In the old days, miners carried canaries down into their mine shafts. If the canary lived, the mine was safe. If the canary died, the miners knew they were in trouble because of toxic gases. When it comes to relationships, romance tends to be the canary in the mine. When there are serious relationship problems, romance and mutual fun tends to die.

When couples patch their relationships together in therapy, one of the first dilemmas that couples face is how to get the romance back into their lives. They look back nostalgically at the beginning of their relationship, a bit sad at the impossibility of capturing the magic of their first meeting. While this sort of thinking can provide my clients with important clues about what made them excited and happy at the beginning of the relationship, these memories rarely help the couple recapture the magic.

According to Helen Fisher, a prominent anthropologist, romance is the civilization of sex. Viewed from a cultural perspective, this is probably true. This is probably why relationship books rarely go into much depth regarding the nature of romance. Typically, what you see is a lot of talk about the need for romance in a marriage and then a discussion of seduction and foreplay. As most couples will tell you, sex is not romance. However, most couples are hard pressed to tell you exactly what romance is.

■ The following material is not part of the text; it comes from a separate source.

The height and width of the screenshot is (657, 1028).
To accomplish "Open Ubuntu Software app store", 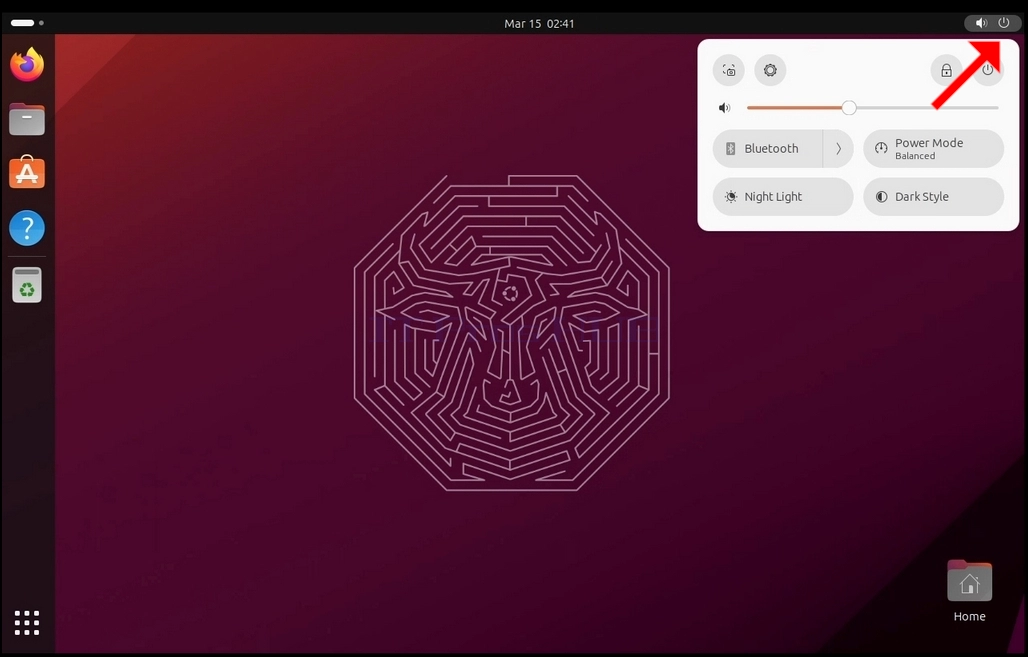I will [x=27, y=173].
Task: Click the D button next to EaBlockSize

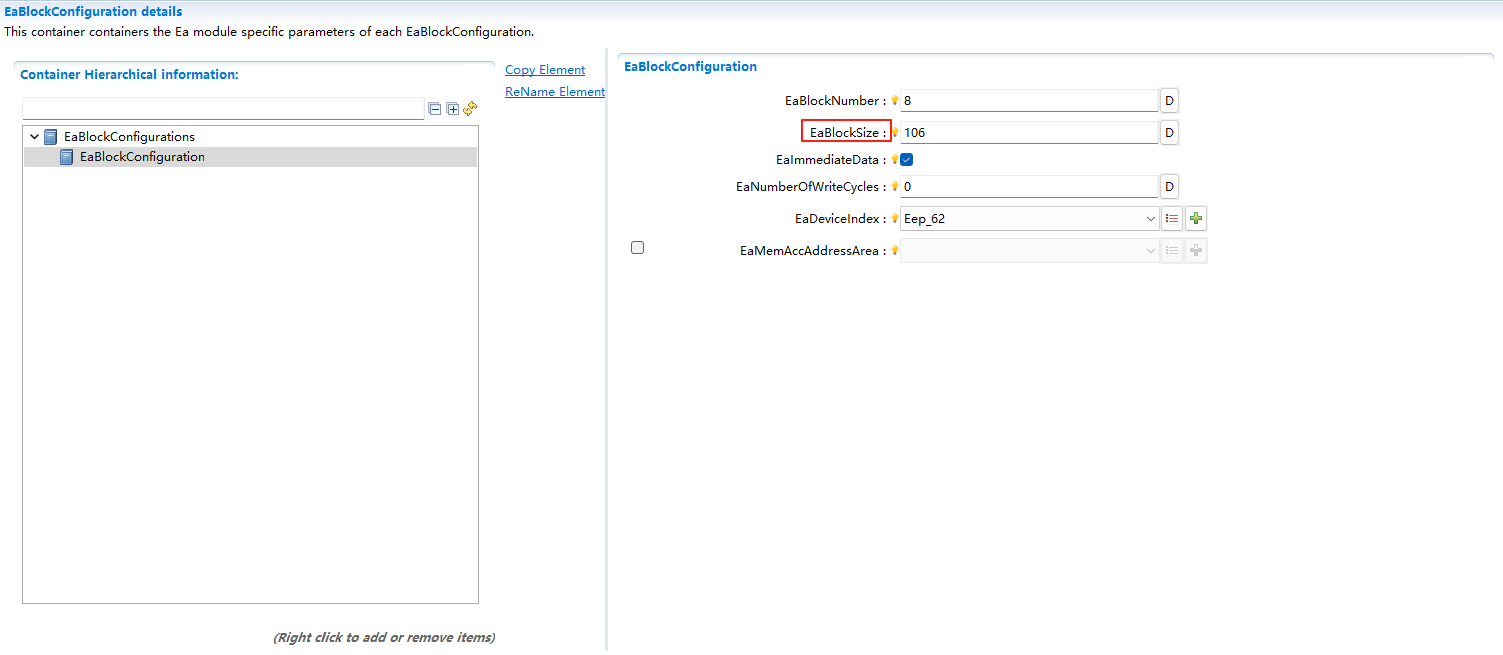Action: (x=1169, y=131)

As I mentioned before, nostalgically thinking about the way the couple behaved at the beginning of the relationship can offer important clues about the nature of romance.

Couples will generally report that at the beginning of their relationship, when romance was alive, they experienced:
1) The excitement of discovering someone new that you love.
2) A mutual feeling of being special or primary in the other person’s life.
3) A mutual feeling of being understood in a way that was different or more special than in other relationships.
4) A bond that transcended normal relationships.
5) Sexual excitement and novelty.

One or both partners in a troubled relationship will complain that they can’t possibly “recreate the romantic feelings they had when their relationship was new”. However, older, successful couples will actually report an improvement in the value of their relationship with their partner and an improvement in their sex lives over the years. This is because they acquire the trust that allows them to teach each other and learn new things about what gives pleasure to their partner in their daily lives. Couples who are not willing to learn what actually gives their partner pleasure and accommodate them tend to get stuck in their inability to be responsive to the other partner’s emotional requests. It is this lack of trust and the willingness to become vulnerable in expressing one’s needs or moving beyond one’s comfort level to accommodate a partner that keeps the couple stuck. Think of it in these terms. Healthy couples who are romantic are able to find novelty in their own relationships.

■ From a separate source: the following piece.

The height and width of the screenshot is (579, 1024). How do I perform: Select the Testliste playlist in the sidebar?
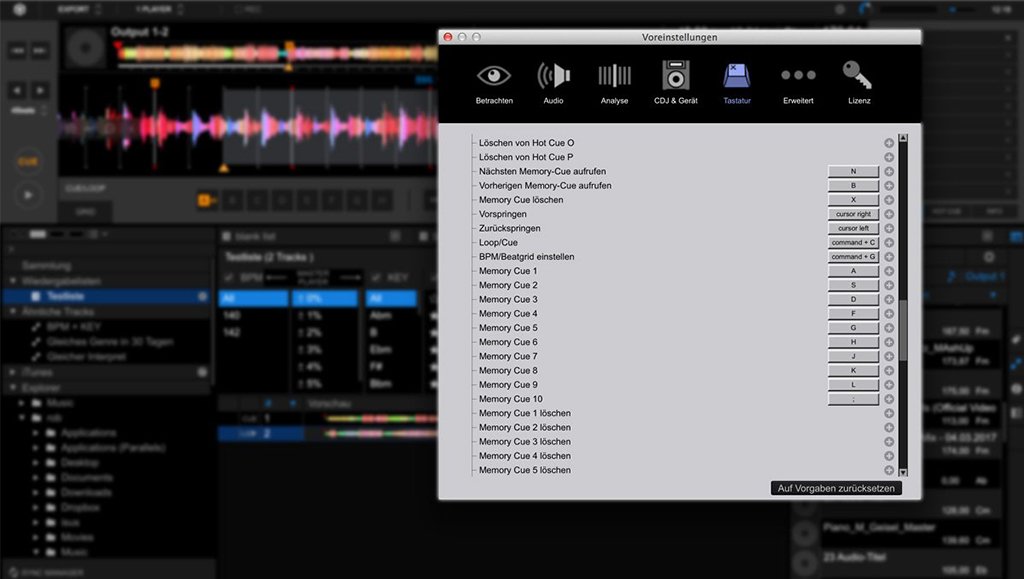(66, 296)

As I mentioned before, sex is just one ingredient of the feeling of romance. And certainly, in a healthy relationship, sex is an important element. Often, couples will become sexually bored and resentful because they are unwilling to communicate their desire for exploring new sexual territory. Often, sexual experimentation within the context of a committed relationship will indeed provide the excitement and novelty that both partners seek. However, there is a common dilemma that occurs when the romance has drained out of a couple’s life. If one or both partners feel resentful or hurt, proposing sexual exploration will provoke feelings of bitterness or vulnerability, making sexual exploration too hard a challenge for the couple. All too often, before this aspect of the relationship can be recovered, trust and respect have to be re-established.

So what is romance? If you look at the remaining four perceptions that describe the feeling of romance, we see that romance is the ability for both partners to reciprocally communicate their feelings of being mutually bonded and special to each other. If you are looking for the magic formula for romance, here it is. Simply say these words to cast your spell: “Darling, you’re the most important thing in my life. Nothing else comes close. I don’t care what else happens, we’re going to get through this together.” Then act congruently with this.

I will address how this is done in a future post.


Fisher, Helen (1982). The Sex Contract: The Evolution of Human Behavior. NY, NY: W. Morrow.
Fisher, Helen (2004). Why We Love: The Nature and Chemistry of Romantic Love. NY, NY: Henry Holt & Co.